### AIM OF THE TASK
Keeping every word the same, give again only the lines from the one with "Click the network printer status icon" through the end of the data, both included, and leave every picture out.

### DATA TO EXAMINE
*** Block opens ***

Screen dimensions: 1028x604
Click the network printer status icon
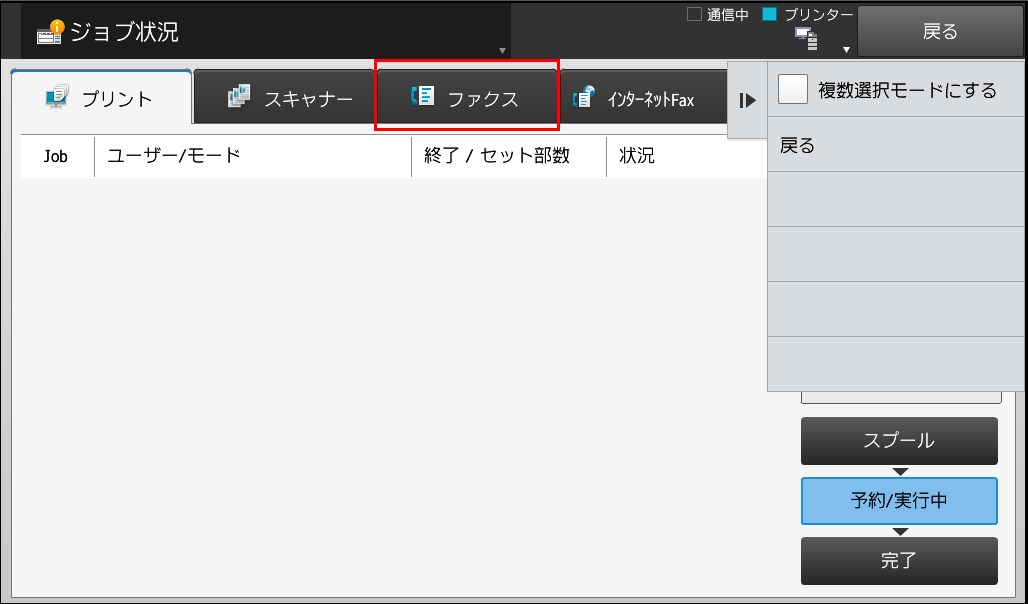point(806,39)
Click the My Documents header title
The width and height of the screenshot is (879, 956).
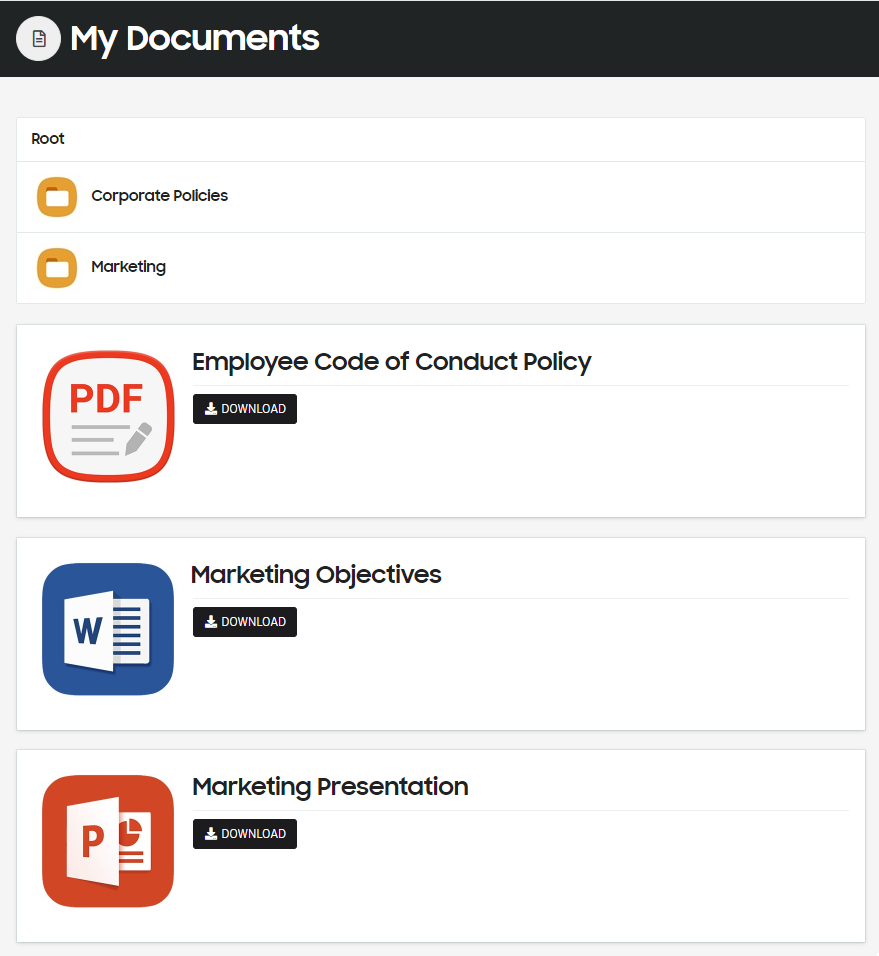tap(194, 38)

*** Block closes ***

### RESPONSE FOR THIS EXERCISE
Click the network printer status icon
point(806,39)
Click the My Documents header title
The width and height of the screenshot is (879, 956).
tap(194, 38)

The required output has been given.